Major General Mohammad Ali Jafari, the commander of the IRGC, a powerful paramilitary organization that also has extensive economic holdings in the Iranian economy, described Hamedani as “one of the strong pillars of the line of resistance.”
“Hamedani was ultimately martyred by the mercenaries affiliated with the U.S. and Zionists, namely the terrorists who have been armed by the hegemonic system’s allies, including Saudis, and have afflicted the Muslim people of Yemen, Iraq, Syria and Bahrain," Jafari said in a statement issued by Iranian media.
Iranian President Hassan Rohani also praised Hamedani as a “brave commander” while calling his death a “great loss” that caused “deep sorrow” in the country.
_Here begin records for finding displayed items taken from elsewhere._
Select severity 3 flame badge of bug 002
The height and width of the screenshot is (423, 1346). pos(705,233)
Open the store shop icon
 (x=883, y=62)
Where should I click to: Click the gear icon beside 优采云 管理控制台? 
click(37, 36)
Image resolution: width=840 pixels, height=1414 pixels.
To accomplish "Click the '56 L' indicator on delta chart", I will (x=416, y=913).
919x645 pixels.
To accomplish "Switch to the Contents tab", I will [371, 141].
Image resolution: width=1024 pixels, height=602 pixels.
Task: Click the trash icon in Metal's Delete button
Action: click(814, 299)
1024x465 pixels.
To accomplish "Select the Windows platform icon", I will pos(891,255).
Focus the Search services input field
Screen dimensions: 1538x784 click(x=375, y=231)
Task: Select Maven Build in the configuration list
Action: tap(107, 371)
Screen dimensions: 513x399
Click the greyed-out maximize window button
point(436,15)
Lawmaker Ismail Kowsari said Hamedani had coordinated the efforts of the Syrian army and volunteer forces and prevented the fall of Damascus. He said Hamedani’s mission had already ended at the time of his death, and that he had returned to Syria for a few days to provide “mental help” due to his knowledge of the country.
Hamedani was a veteran of the bloody 1980-88 war with Iraq. He was also instrumental in the 2009 state crackdown against opposition members, when tens of thousands of Iranians took to Tehran’s streets to protest the disputed reelection of President Mahmud Ahmadinejad.
The protests were brutally suppressed by IRGC forces who were later accused of killing and torturing a number of the protesters. Hamedani had been blacklisted by the European Union since 2011 for his role in suppressing the protests.
Major General Hassam Firuzabadi, the chief of staff of Iran’s armed forces, praised Hamedani’s role in the 2009 unrest, calling it a “shining juncture” in his career.
“[Hamedani] did not spare any effort in defending and safeguarding the Islamic republic and its achievements,” Firuzabadi said.